Oil and natural gas severance taxes totaled $34.5 million in Kentucky in 2012 as the industry, which is centered in the eastern part of the state, continued its comeback from the economic crisis of 2008.

Permits for new wells in the state peaked at 2,014 in 2008, but “the Great Recession’s impact on natural gas and oil prices lead to a steady decline in drilling permits over the past four years,” according to the Kentucky Oil and Gas Association (KOGA). “In 2012, only 920 permits for new wells were issued by the Division of Oil and Gas. The recent uptick in natural gas prices, along with oil prices hovering above $90 barrel, is seen as an opportunity for Kentucky to reverse that trend in 2013.”

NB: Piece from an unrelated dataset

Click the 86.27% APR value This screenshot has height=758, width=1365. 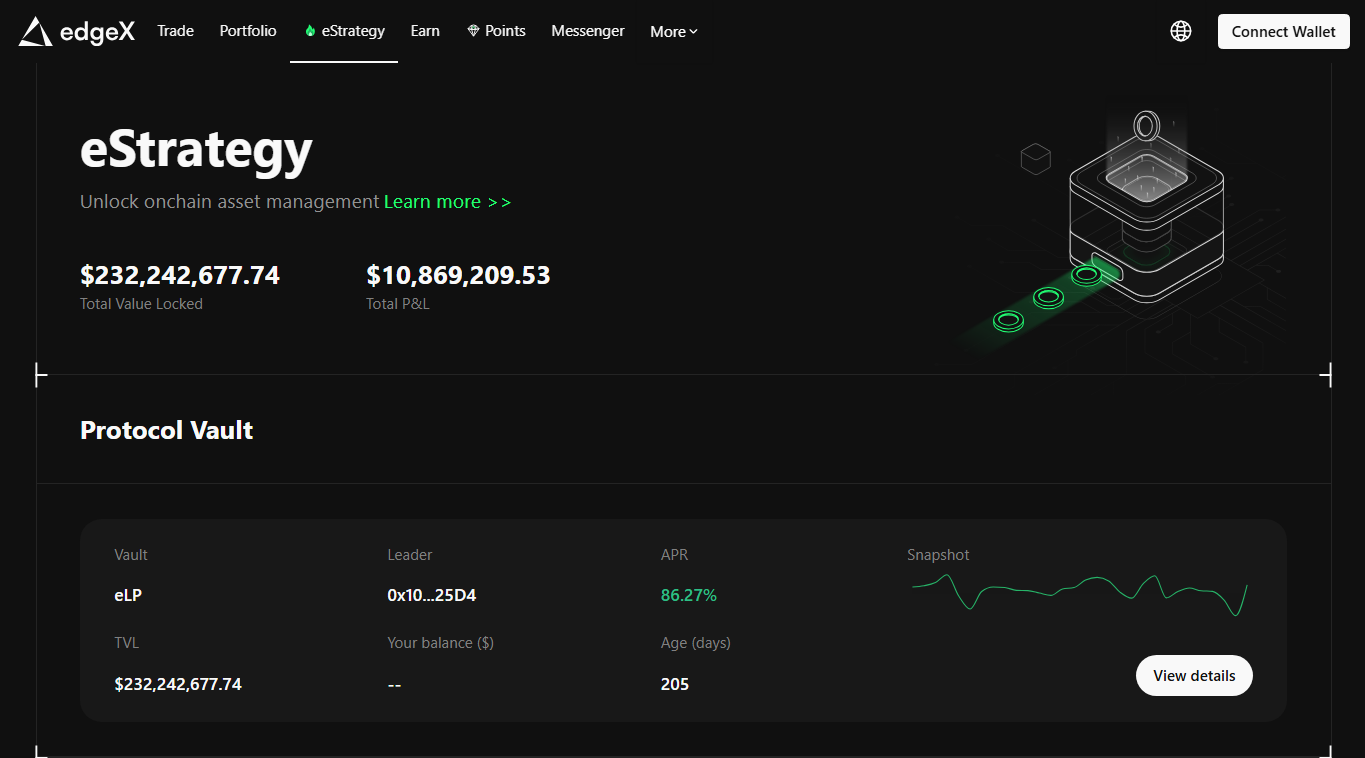tap(688, 595)
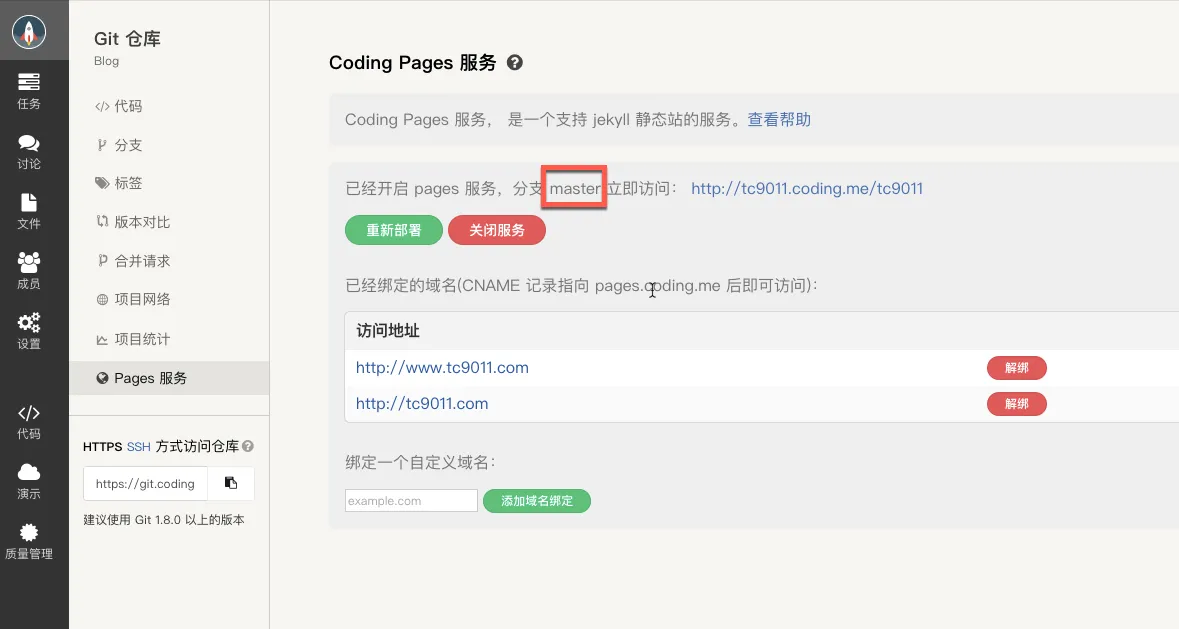Switch to SSH access method
The width and height of the screenshot is (1179, 629).
click(138, 447)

KOGA’s first comprehensive research of the economic impact of the oil and gas industry found that the state had 14,632 producing natural gas wells in 2011 and produced more than 3 million bbl of oil in 2012.

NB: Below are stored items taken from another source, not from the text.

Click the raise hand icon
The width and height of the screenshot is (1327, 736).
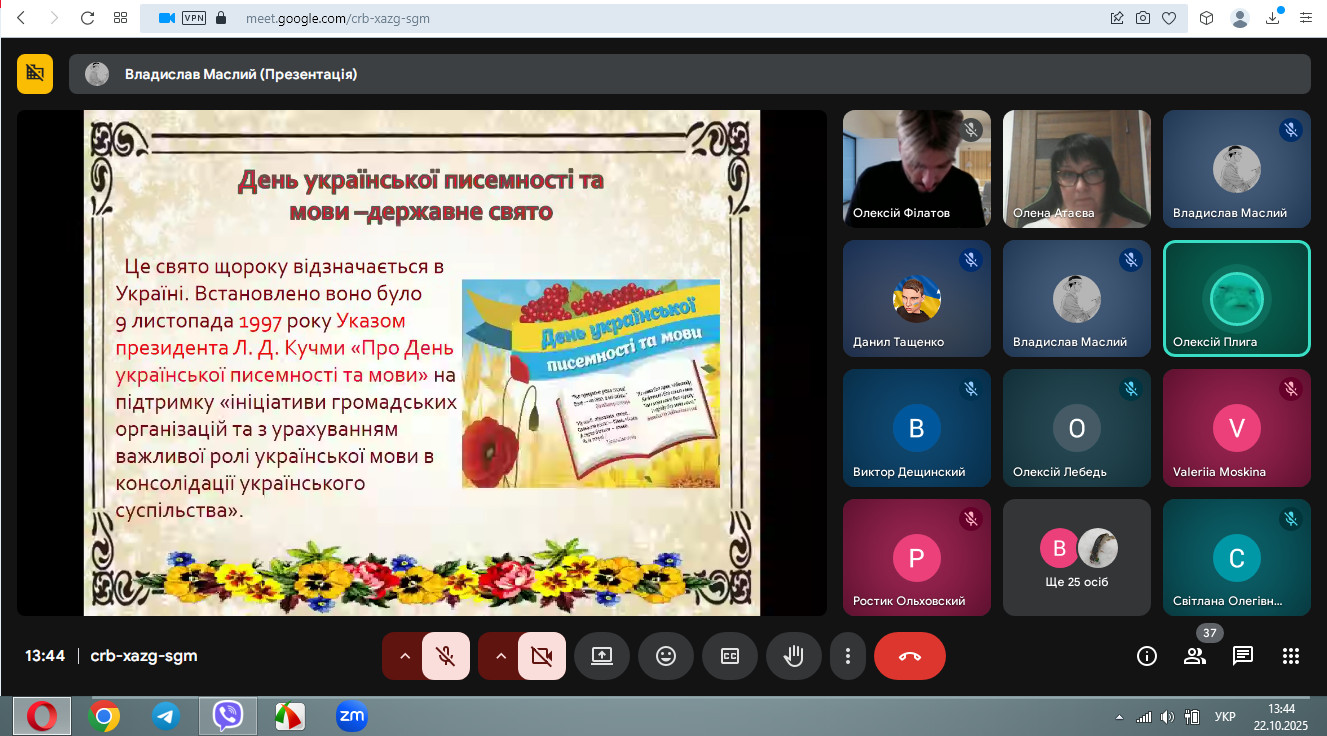pyautogui.click(x=794, y=656)
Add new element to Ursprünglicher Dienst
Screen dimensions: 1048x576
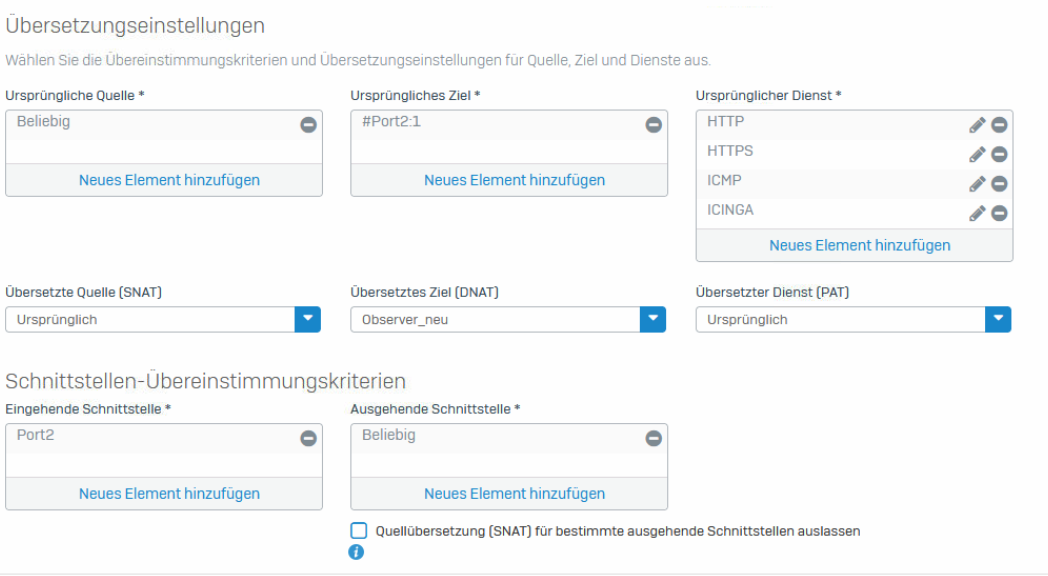click(860, 245)
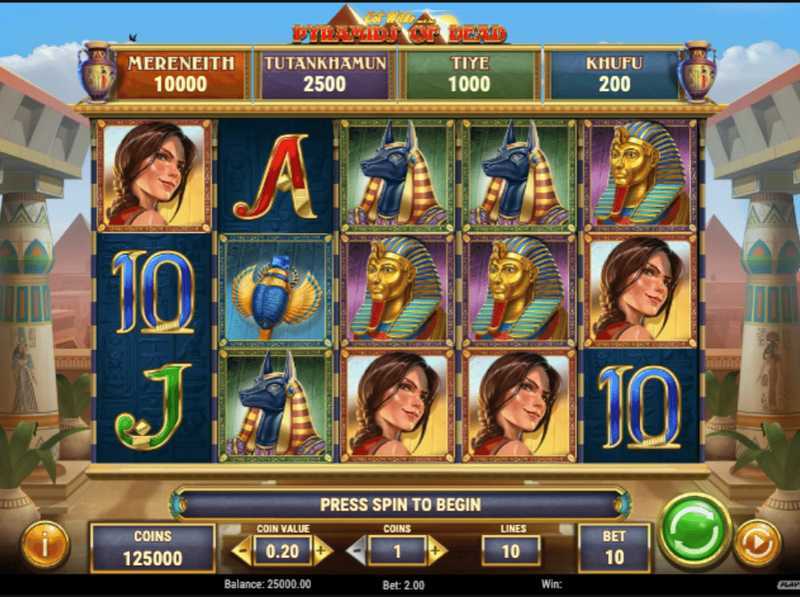Click the Anubis symbol in second reel
800x597 pixels.
pos(276,406)
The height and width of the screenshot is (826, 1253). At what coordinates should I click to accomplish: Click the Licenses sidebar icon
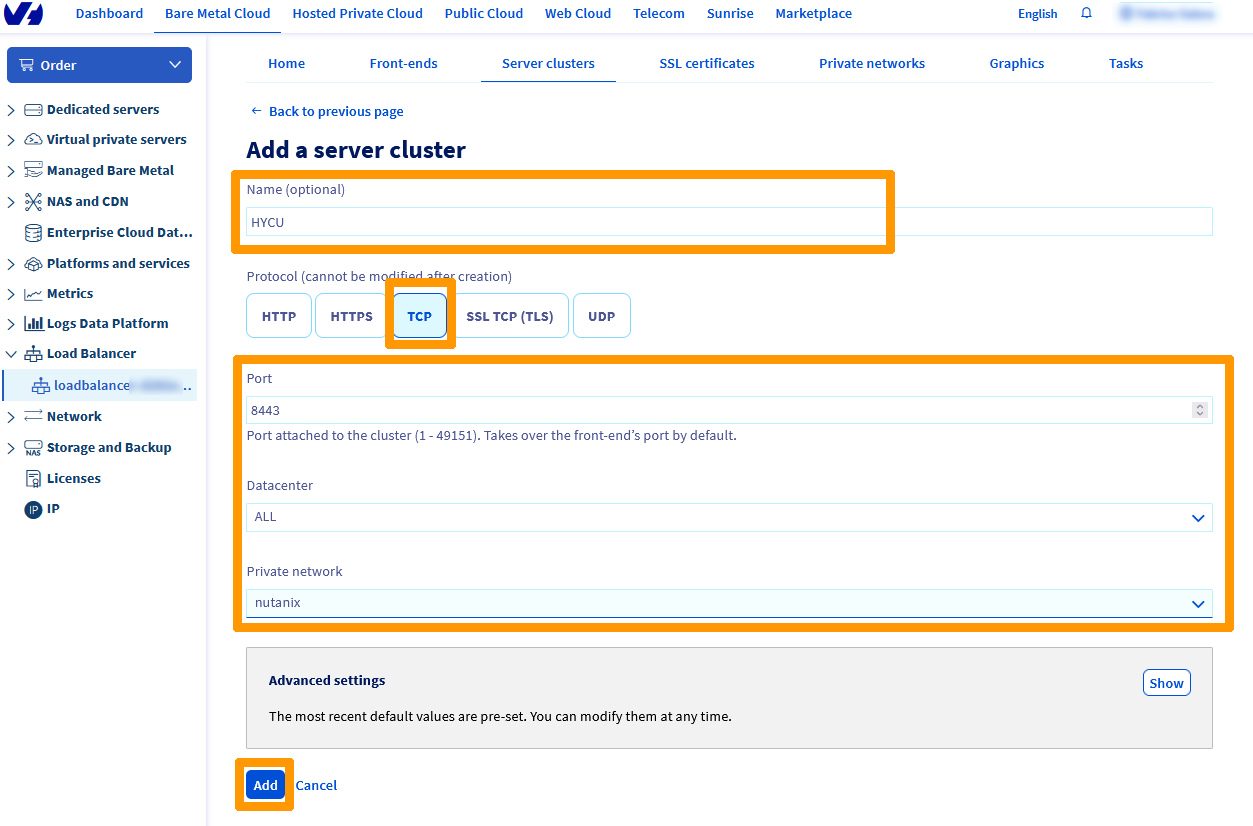coord(33,478)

Virtually all of the natural gas production (98%) came from eastern Kentucky. Four eastern counties — Pike, Floyd, Knott and Letcher — each produced more than 100 Bcf of natural gas between 2002 and 2012, KOGA said. Over that same period, total statewide oil and gas severance revenues totaled $365.9 million, with Pike County accounting for $90.1 million of natural gas severance revenues. Henderson County, in western Kentucky, was the state’s leading oil producer.

About 9,000 Kentuckians are either salaried employees or proprietors in oil and gas and its support industries, KOGA said.

“The industry is making a comeback from the low natural gas prices over the past few years, and we’re looking forward to creating jobs in our communities and for the state,” said KOGA President Doug Hyden.

Since 1981, Kentucky every year has typically contributed 0.3-0.5% of total U.S. marketed natural gas production, and 0.1-0.2% of total U.S. crude oil production. The state produced no coalbed methane between 2005 and 2010, according to Energy Information Administration data.

Last year EQT Corp. suspended its drilling program in the Huron Shale — the state’s primary unconventional contributor to gas production — in light of low commodity prices (see Daily GPI, Jan. 30, 2012). The company had drilled 120 wells in the Huron of eastern Kentucky in 2011. In 2012, the company shifted its focus to the Marcellus Shale, drilling 127 gross wells there and just seven in the Huron Shale.